* [PASSAGE TO READ]:
FIGURE 7. Estimated Future Power Usage by Data Centers Nationwide

Where Will the Power Come From?

Energy providers across the South, from Georgia⁴² to Missouri,⁴³ are pursuing a range of strategies to meet growing data center demand, with many incorporating natural gas, solar, and battery storage into their generation portfolios. Even as some move away from renewable energy sources like wind and pump-storage hydrogen, companies like Duke Energy in North Carolina decided to keep solar in their future generation portfolio.⁴⁴ In terms of reliability, natural gas plants can quickly handle peak loads, whereas solar and battery storage can provide a baseline of power.

As of 2024, based on current national-level estimates, natural gas and solar are also the cheapest production methods on a cost-per-megawatt basis over a 25-year period,⁴⁵ though this could change with natural gas price fluctuations.⁴⁶

Effects on Utility Rates

Building new facilities to increase energy production comes at a substantial financial cost, which is sometimes borne by customers in their power bills as utilities seek to recoup the cost of building more energy production facilities. As a result, many Southern states are grappling with how to increase energy production due to data center demand without overburdening residential customers with the costs. In many cases, a state’s public utilities commission, the agency tasked with regulating utilities, is at the center of this debate.

* [EXERCISE SET]:
[1] From the passage on data center power, reproduce the stretch from "Where Will the" through "baseline of power.".
[2] In the passage on data center power, which North Carolina company decided to keep solar in its future generation portfolio?

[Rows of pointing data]
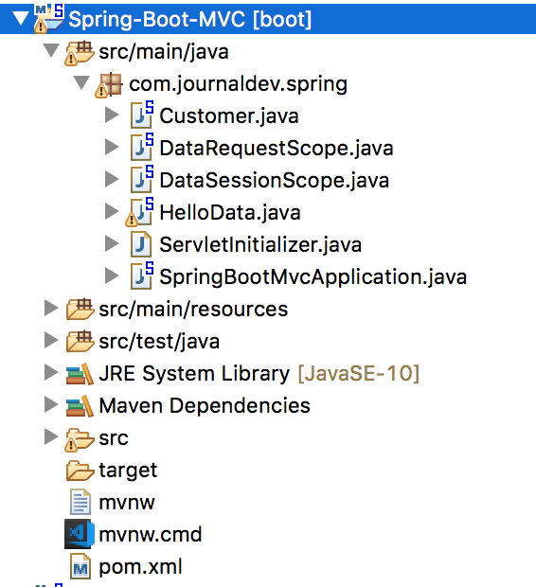Expand the src/main/resources folder
The height and width of the screenshot is (587, 536).
coord(51,309)
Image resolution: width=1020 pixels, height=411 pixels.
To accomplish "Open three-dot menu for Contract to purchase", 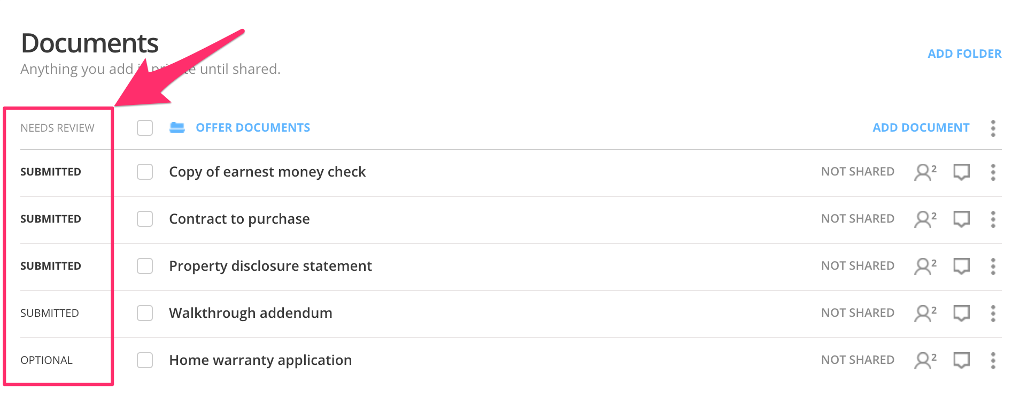I will pos(993,219).
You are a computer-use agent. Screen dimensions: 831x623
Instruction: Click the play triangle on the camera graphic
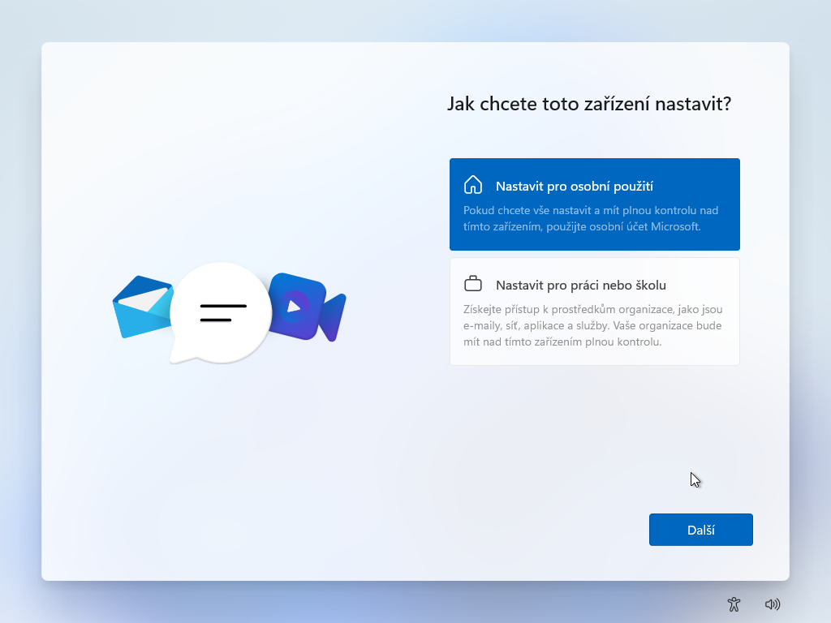pyautogui.click(x=295, y=306)
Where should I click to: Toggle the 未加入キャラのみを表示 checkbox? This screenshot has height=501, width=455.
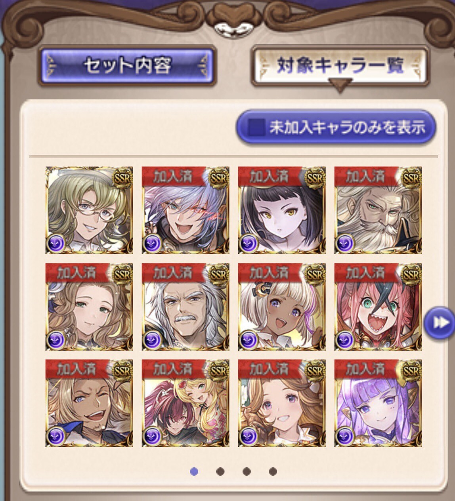(256, 128)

* [WRITTEN ANSWERS]:
[1]
Where Will the Power Come From?

Energy providers across the South, from Georgia⁴² to Missouri,⁴³ are pursuing a range of strategies to meet growing data center demand, with many incorporating natural gas, solar, and battery storage into their generation portfolios. Even as some move away from renewable energy sources like wind and pump-storage hydrogen, companies like Duke Energy in North Carolina decided to keep solar in their future generation portfolio.⁴⁴ In terms of reliability, natural gas plants can quickly handle peak loads, whereas solar and battery storage can provide a baseline of power.

[2] Duke Energy